__Records shown__

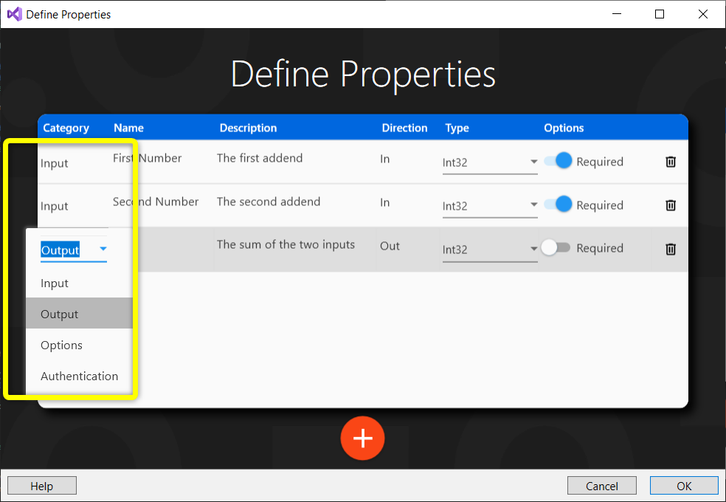Click the OK button
The height and width of the screenshot is (502, 726).
point(683,485)
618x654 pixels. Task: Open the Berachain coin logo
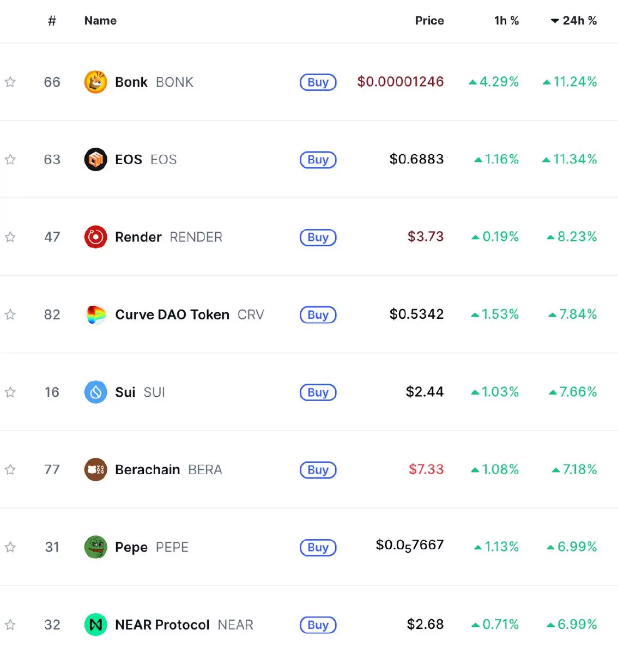click(95, 470)
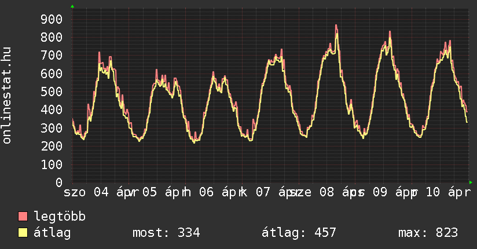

__Given exercise__
Print the material above verbatim, line by line, leaving out the pictures.

__Task result__
Click the OK button
The height and width of the screenshot is (502, 726).
point(683,485)
618x654 pixels. Task: Open the Berachain coin logo
click(95, 470)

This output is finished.